*** Opening of SOURCE EXTRACT ***
There are many wonderful connections between mathematics and physics. The discovery and exploration of the fundamental laws of nature involves deep mathematical ideas, and several of the most important current themes of research in mathematics were stimulated by questions and concepts coming from physics.

We are interested in a range of areas of research connecting mathematics and physics. One involves the statistical behaviour of complex systems. In the case of classical systems, we seek to understand how simple collective behaviour emerges from complex interactions; in complex quantum systems, we study the influence of chaos and integrability, and connections with the theory of random matrices. Random matrix theory is related to a wide range of areas of mathematics and science, extending from biology to quantum gravity. We are particularly interested in connections with number theory, including the behaviour of the Riemann zeta function. Bristol has a long and distinguished history of contributions to quantum chaos, random matrix theory, and developing connections with number theory; several foundational ideas were developed here. Research in these areas is frequently done in collaboration with members of the other Institutes in the School.

Quantum Mechanics is a fascinating and important physical theory. Many of the most significant technological developments of the past century have at their heart novel quantum phenomena, which often relate to deep ideas in mathematics. There is currently a considerable focus on the interrelations between quantum mechanics and information theory, and on consequences for computation, thermodynamics and other areas of science. Again, researchers in Bristol, who form a highly collaborative community stretching across several departments, have made major contributions to the foundations of this area of research.

Former students in the School include Paul Dirac, and discoveries made in Bristol at the interface between mathematics and physics include the Aharonov-Bohm effect, the Geometric (‘Berry’) Phase, universal statistical properties of quantum chaotic systems, and several of the most striking consequences of quantum entanglement.
*** Close of SOURCE EXTRACT ***
**TASKS**
[a] Reproduce the stretch of the mathematics and physics passage from "Quantum Mechanics is" through "area of research.".
[b] Which former student of the School is named in the mathematics and physics passage?
*** Opening of DATASET SECTION ***
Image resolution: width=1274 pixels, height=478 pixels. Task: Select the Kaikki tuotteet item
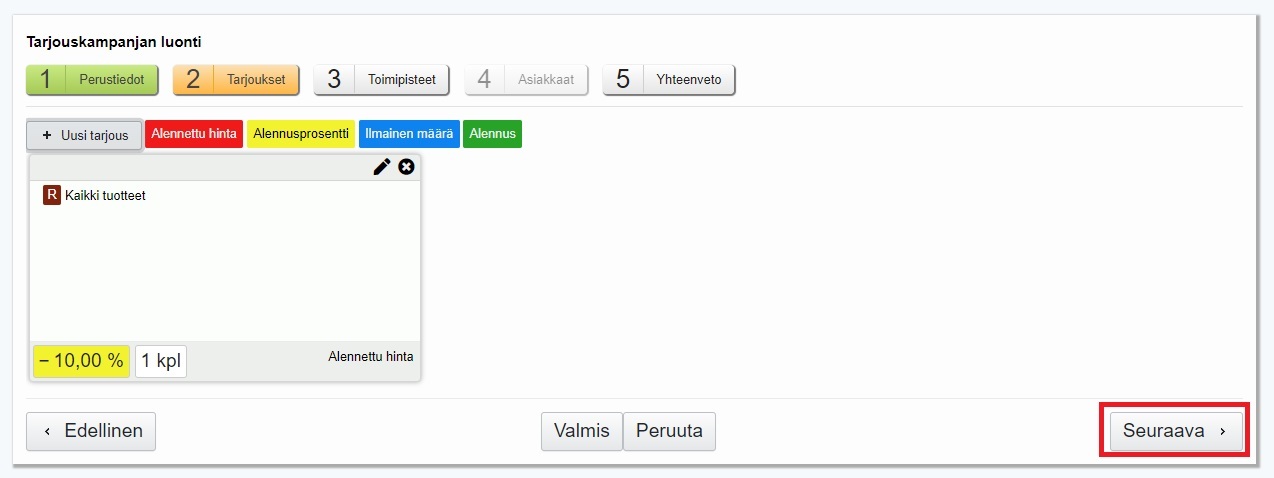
*** Close of DATASET SECTION ***
**TASK-BY-TASK ANSWERS**
[a]
Quantum Mechanics is a fascinating and important physical theory. Many of the most significant technological developments of the past century have at their heart novel quantum phenomena, which often relate to deep ideas in mathematics. There is currently a considerable focus on the interrelations between quantum mechanics and information theory, and on consequences for computation, thermodynamics and other areas of science. Again, researchers in Bristol, who form a highly collaborative community stretching across several departments, have made major contributions to the foundations of this area of research.

[b] Paul Dirac